The Box barely broke even at the box office
Matheson’s original story was published in Playboy in 1970 and featured a tantalizing premise: a woman named Norma is visited by a stranger holding a wooden box with a button on it. The stranger explains that if she pushes the button, she will receive $50,000, but also that someone she doesn’t know will die. Norma pushes the button, and receives the $50k … but as an insurance payment after her husband dies. Norma points out that the death was supposed to be someone she didn’t know. The ironic response: “Did you really know your husband?”

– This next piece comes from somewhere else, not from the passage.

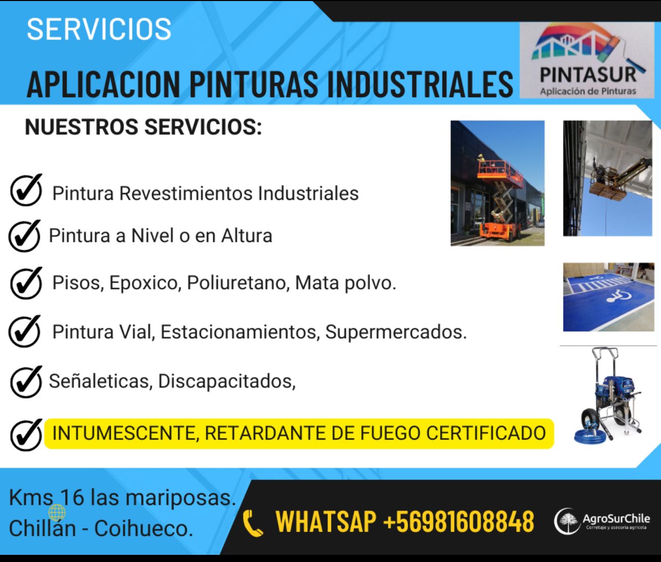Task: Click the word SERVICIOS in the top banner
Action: coord(99,29)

“The Box” expands the premise slightly. Norma (Diaz) and her husband Arthur (Marsden) both have high profile jobs that they are on the cusp of losing. (She’s a professor and he designs cameras for Mars probes.) The mysterious stranger, Arlington Steward, arrives with the titular box, sporting a large red button on it. The cash offer is now $1 million and they have 24 hours to decide if they want to kill someone they don’t know.
Norma pushes the button without Arthur’s consent, leading to a wild dash to return the $1 million prize, but also a deep investigation into who Arlington might be, who he might be working for, and how the button works. There are all kinds of weird shadowy conspiracies and secret spies in Norma’s and Arthur’s lives, including a revelation involving advanced alien technology. There are also a few repetitions of the old saw about super-advanced technology looking like magic to more primitive individuals.

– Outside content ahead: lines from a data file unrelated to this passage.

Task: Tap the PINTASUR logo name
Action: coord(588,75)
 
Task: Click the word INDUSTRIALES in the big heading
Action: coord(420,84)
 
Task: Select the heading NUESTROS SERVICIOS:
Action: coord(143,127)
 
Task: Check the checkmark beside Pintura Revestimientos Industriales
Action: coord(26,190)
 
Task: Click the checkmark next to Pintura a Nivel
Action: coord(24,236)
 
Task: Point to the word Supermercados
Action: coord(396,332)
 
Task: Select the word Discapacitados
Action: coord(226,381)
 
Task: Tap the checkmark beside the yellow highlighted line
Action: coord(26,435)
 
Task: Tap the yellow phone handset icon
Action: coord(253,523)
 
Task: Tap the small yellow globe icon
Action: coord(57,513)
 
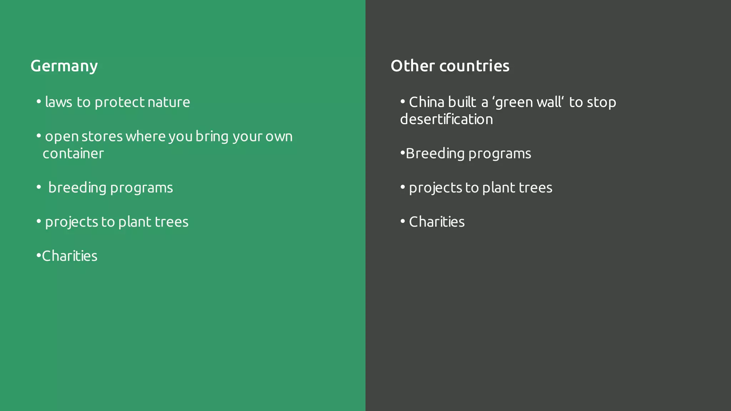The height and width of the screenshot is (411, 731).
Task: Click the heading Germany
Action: (64, 66)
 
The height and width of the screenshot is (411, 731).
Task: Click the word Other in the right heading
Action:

There is then another ethical choice involving Arthur and Norma’s son (who has been injured in an accident), a magical button that can restore him, and the need for a blood sacrifice. It all connects to a “Twilight Zone” or “Star Trek”-like alien plot about humanity’s moral worth.
The Box wasn’t well-reviewed either
“The Box” wasn’t well-reviewed (although it certainly has its defenders). Most critics felt that Kelly’s film was padded and nonsensical, unduly expanding on its very simple sci-fi premise. Incidentally, “Button, Button” also served as the inspiration for an episode of the 1985 revival of “The Twilight Zone” directed by Peter Medak. That version starred Mare Winningham and Brad Davis. “The Box,” meanwhile, only has a middling 42% approval rating on Rotten Tomatoes based on 153 reviews. Peter Bradshaw, writing for The Guardian, gave the film one star, calling it a “pop video to a prog-rock track from hell, padding things out to feature length with all sorts of incredible gibberish and extraneous nonsense.”
The premise of “The Box” was never meant to sustain a feature film or any lengthy narrative, really. Indeed, the story only serves as an invitation for discussion, a dramatization of the Trolley Problem. If you could instantly receive a huge, tax-free cash windfall, but you would have to murder a stranger by proxy, would you do it? And if you accepted, what sort of ironic cosmic fate would you be welcoming onto yourself (as such decisions cannot be made with some sort of karma at play)?
Kelly has only produced one film since “The Box” came out (the 2010 action/comedy film “Operation: Endgame”) and has put several ambitious films into production, only for all of them to stall out. Kelly once said he would like to make a sequel to “Donnie Darko,” but admitted he doesn’t have the rights to do so; the extant sequel “S. Darko” was made without his input. Whether or not Kelly will re-emerge in the pop consciousness remains to be seen, but until further notice “The Box” remains his final film as a director.